Edward the Confessor
Edward the Confessor was a man of great prayer – rather like a crowned monk. He was hailed throughout his life as a gentle, loyal and devoted king.
A confessor is a saint who suffers for his faith but is one step short of martyrdom. Edward suffered for his faith by resisting the temptations of the world. He lived off the income of his own lands and reached out to the poor.
Edward the Confessor was born in Islip, near Oxford, probably in 1005. He was the son of King Ethelred the Unready and his Norman queen, Emma.
The family spent several years in exile in Normandy after the Danish invasion of 1013. Ethelred was briefly reinstated as king but after his death in 1016, the Danes once again seized the crown.
England was ruled by Canute until his death in 1035 when Edward tried to capture the crown himself but failed.
Later, Edward vowed that he would make a pilgrimage to St Peter’s in Rome if he managed to return safely to his kingdom.
In 1042, his dream became reality when he succeeded Canute’s son on the throne. But Edward found it impossible to leave his subjects to make the pilgrimage to Rome.

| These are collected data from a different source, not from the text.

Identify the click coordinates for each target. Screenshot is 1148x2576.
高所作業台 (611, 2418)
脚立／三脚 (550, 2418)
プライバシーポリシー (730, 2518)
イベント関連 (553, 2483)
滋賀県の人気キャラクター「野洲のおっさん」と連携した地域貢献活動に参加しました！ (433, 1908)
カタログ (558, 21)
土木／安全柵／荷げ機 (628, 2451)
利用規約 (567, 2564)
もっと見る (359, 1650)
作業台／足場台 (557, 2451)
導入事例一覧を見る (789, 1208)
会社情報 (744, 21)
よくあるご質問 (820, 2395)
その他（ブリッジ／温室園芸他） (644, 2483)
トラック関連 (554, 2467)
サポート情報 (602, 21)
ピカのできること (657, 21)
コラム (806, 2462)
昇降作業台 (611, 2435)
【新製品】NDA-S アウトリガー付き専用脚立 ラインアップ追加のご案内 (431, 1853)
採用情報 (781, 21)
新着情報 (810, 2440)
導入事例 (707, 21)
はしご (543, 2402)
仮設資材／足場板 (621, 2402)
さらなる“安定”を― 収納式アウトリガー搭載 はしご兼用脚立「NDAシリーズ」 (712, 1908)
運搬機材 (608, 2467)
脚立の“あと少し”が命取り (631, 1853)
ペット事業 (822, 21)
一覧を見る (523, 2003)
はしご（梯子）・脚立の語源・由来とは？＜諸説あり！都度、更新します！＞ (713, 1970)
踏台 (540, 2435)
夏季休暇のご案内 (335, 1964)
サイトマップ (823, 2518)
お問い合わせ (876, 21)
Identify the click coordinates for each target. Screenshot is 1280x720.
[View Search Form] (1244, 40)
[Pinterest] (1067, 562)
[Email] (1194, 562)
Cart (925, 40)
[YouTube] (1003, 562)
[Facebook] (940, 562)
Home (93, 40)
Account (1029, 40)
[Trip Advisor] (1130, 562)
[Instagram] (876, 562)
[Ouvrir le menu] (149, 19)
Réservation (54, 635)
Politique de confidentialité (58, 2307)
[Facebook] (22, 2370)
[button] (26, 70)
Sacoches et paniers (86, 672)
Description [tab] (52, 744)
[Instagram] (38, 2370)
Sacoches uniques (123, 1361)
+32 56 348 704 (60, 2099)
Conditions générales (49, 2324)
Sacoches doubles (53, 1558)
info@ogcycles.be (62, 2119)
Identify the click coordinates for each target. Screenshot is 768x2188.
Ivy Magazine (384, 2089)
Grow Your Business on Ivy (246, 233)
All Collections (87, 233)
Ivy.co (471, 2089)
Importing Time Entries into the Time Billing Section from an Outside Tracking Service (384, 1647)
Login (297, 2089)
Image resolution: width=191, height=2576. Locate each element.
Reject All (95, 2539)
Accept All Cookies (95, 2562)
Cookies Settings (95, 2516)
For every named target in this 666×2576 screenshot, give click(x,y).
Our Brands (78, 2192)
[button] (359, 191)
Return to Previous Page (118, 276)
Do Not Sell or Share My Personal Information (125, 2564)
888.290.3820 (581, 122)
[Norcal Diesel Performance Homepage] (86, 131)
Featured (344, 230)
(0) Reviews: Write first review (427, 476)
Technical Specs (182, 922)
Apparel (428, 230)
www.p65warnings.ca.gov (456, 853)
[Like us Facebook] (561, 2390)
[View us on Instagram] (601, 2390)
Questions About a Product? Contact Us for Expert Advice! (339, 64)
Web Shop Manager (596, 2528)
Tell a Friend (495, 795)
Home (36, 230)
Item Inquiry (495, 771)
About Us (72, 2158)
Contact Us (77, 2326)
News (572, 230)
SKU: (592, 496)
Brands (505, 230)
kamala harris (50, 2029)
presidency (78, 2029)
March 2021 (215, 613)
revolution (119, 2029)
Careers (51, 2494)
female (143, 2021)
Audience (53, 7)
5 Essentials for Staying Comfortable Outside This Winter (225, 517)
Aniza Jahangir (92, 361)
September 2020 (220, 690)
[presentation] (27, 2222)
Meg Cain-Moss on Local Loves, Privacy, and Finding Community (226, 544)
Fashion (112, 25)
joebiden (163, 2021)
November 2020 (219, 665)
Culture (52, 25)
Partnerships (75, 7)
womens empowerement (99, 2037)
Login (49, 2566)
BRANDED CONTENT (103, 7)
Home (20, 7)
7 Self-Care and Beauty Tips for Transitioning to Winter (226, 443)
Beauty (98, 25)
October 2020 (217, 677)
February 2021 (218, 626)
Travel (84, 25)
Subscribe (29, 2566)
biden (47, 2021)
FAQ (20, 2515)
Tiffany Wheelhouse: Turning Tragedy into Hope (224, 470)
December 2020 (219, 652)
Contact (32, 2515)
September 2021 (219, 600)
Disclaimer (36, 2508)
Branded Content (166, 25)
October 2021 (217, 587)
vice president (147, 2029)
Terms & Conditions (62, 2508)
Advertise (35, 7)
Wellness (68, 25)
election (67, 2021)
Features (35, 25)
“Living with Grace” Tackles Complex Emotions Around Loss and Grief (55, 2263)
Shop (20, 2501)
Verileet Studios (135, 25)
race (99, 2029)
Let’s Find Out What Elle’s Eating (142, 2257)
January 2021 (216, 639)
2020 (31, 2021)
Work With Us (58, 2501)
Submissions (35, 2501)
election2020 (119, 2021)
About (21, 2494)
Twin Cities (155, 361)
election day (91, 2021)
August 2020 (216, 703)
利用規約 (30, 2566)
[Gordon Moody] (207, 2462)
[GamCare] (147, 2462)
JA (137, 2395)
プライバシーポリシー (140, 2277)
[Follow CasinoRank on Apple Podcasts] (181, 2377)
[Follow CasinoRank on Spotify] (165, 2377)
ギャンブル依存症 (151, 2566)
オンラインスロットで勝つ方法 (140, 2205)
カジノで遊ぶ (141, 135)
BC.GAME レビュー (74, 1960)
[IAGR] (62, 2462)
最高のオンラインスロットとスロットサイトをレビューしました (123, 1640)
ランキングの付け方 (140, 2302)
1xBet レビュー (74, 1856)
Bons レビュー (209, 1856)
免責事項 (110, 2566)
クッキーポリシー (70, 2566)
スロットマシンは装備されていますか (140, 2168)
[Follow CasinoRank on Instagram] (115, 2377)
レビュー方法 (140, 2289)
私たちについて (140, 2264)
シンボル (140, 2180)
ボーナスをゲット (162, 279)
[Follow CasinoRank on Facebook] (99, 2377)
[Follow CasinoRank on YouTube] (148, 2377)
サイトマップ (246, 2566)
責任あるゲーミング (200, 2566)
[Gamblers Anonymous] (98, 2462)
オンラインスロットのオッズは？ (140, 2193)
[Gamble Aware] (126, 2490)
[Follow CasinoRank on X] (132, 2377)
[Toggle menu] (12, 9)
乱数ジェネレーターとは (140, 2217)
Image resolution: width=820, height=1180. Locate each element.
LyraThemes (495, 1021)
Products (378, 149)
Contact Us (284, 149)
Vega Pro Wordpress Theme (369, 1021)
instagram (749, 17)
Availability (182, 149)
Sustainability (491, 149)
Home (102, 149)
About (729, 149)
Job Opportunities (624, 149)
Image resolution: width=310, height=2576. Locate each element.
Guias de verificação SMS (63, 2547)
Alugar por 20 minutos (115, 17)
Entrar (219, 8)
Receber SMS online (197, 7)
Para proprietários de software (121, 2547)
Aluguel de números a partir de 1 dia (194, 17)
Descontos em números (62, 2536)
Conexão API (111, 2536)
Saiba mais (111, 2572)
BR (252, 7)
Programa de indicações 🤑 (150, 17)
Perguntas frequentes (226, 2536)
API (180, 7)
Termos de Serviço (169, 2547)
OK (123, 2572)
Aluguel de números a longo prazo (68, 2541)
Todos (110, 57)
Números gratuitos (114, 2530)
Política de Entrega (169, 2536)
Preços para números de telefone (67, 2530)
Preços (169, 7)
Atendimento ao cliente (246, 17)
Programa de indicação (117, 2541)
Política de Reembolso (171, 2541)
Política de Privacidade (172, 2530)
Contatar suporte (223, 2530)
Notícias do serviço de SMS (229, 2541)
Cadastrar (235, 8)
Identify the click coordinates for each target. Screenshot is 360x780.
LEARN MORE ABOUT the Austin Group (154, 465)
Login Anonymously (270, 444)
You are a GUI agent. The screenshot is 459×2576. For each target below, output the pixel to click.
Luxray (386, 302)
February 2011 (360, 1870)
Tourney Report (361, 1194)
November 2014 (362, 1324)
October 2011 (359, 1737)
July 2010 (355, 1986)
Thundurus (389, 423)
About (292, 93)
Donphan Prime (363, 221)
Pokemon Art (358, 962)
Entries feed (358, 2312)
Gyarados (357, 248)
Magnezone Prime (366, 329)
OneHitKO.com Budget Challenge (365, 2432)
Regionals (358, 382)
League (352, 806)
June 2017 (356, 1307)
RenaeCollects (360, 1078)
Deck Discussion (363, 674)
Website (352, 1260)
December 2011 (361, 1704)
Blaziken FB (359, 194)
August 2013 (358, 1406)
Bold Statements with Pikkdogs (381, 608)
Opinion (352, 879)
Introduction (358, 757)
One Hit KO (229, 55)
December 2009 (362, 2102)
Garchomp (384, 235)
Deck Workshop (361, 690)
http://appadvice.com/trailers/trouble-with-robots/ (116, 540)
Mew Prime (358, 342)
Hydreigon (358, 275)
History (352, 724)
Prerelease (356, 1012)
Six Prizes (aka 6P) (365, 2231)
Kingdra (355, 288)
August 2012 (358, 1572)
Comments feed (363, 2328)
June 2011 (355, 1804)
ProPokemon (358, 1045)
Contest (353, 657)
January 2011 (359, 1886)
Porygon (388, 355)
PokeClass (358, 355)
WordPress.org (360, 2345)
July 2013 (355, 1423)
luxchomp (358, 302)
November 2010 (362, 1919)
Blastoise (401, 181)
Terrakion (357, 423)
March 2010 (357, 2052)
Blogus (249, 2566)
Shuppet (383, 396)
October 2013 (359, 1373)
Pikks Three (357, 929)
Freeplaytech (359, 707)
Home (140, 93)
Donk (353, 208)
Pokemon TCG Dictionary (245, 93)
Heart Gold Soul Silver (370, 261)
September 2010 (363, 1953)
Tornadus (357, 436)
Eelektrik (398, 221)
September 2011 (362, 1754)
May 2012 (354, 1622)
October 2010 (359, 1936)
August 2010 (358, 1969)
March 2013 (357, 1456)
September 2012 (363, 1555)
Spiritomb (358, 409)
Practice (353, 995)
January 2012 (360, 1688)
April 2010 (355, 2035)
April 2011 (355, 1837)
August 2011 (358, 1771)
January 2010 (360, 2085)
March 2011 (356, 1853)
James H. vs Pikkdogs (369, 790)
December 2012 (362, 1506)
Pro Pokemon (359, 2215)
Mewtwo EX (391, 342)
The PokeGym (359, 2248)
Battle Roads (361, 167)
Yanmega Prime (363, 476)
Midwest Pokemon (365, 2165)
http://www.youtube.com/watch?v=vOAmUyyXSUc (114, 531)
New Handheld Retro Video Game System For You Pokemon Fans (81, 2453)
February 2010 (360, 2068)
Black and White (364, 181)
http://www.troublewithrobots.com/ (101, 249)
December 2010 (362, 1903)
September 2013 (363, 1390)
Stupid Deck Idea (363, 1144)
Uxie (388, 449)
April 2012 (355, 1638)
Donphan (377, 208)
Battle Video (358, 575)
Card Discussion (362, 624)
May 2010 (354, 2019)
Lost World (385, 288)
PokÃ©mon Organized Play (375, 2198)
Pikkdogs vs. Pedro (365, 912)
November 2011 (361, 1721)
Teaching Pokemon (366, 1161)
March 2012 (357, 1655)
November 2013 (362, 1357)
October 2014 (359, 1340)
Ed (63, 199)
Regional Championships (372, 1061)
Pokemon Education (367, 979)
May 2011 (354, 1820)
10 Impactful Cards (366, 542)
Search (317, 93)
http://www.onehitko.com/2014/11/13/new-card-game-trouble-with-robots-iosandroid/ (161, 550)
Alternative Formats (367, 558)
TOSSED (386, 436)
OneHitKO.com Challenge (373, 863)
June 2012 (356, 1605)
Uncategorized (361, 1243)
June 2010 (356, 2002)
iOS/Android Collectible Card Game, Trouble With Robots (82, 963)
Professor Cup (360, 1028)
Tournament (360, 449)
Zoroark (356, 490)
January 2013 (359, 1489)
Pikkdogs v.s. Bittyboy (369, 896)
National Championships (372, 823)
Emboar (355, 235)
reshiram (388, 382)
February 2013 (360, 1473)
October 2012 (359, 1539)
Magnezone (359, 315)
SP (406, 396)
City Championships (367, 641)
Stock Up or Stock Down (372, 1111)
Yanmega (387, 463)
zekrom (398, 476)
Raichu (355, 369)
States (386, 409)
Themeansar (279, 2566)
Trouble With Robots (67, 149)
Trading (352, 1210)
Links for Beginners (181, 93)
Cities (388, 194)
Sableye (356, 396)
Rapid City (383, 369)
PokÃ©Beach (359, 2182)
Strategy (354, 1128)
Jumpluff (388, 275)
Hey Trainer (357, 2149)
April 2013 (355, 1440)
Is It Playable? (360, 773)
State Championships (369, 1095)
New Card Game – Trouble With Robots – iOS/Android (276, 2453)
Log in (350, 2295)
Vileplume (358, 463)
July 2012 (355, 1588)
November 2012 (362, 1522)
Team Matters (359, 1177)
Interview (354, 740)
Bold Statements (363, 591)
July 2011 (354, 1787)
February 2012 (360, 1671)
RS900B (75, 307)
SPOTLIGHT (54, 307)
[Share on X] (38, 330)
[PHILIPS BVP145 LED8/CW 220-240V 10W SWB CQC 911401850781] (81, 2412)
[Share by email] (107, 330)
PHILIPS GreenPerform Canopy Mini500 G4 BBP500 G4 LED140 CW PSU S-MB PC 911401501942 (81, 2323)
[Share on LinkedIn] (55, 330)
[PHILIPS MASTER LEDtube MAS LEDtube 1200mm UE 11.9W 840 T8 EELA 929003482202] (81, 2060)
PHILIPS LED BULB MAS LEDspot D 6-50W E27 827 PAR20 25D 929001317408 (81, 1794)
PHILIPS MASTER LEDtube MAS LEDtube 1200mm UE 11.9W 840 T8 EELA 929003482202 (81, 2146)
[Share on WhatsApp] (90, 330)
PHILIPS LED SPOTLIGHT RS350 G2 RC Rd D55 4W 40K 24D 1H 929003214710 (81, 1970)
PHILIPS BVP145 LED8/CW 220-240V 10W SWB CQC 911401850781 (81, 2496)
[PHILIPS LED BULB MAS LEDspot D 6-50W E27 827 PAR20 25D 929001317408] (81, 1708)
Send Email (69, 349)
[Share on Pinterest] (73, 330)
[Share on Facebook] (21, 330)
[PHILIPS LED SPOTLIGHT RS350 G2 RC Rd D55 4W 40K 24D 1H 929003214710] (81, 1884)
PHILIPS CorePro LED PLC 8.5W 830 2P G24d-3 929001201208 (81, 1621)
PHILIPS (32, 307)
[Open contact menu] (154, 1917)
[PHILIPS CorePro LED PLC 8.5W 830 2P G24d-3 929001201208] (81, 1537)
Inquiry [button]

The Pope released him from his vow on the condition he founded a monastery and dedicated it to St Peter. In accordance with the Pope’s wishes, Edward built a new cathedral in Norman style to replace the Saxon church at Westminster. The cathedral became known as Westminster Abbey.
Healing the sick
Edward the Confessor was an enigmatic figure who was believed to have the power to heal. He began the royal custom of touching ill people to cure them. The tradition continued for nearly 700 years until the reign of Queen Anne.
Edward also made a promise of chastity. He continued to remain celibate even after his marriage to the daughter of one of his closest advisors. He had no children and the throne passed to his brother-in-law, Harold, who was quickly overthrown by William the Conqueror.
Edward’s supporters insisted he was a deeply religious, patient and peaceful ruler who resisted war and revoked unjust taxes.
But his critics claimed the opposite. They maintained Edward was a weak and violent man and that his canonisation a century after his death was a political move.
Miracle of the ring
Many legends sprang up about Edward the Confessor both during his lifetime and after his death. One that has stood the test of time happened towards the end of his life.
Legend has it that Edward was riding to a ceremony at a chapel dedicated to St John the Evangelist in Essex when a beggar asked for alms. Edward had no money with him so he took off his ring and handed it to the poor man instead.
A few years later two English pilgrims were travelling through the Holy Land and became stranded. They were helped by an old man who told them he was St John the Evangelist.
He was carrying the ring Edward had given to the beggar some years previously. He asked the pilgrims to return it to the king telling him that in six months he would meet St John in heaven.
Edward the Confessor died on January 5 1066. He was made a saint in 1161 and his body was translated to a shrine at Westminster Abbey in 1163.
In the centuries that followed many sick people came to kneel at the shrine and ask to be healed. Richard II prayed there too, asking for strength before the Peasants’ Revolt in 1381.
Today Edward the Confessor is the only major English saint whose body is still in its shrine.
Westminster Abbey celebrated the anniversary of Edward’s birth in 2005. Highlights of the celebrations included the reading of Saint Aelred’s acclaimed sermon on St Edward from 1163, recently rediscovered and translated into modern English, and 12th-century hymns and sermons performed in Latin and Anglo-Saxon English.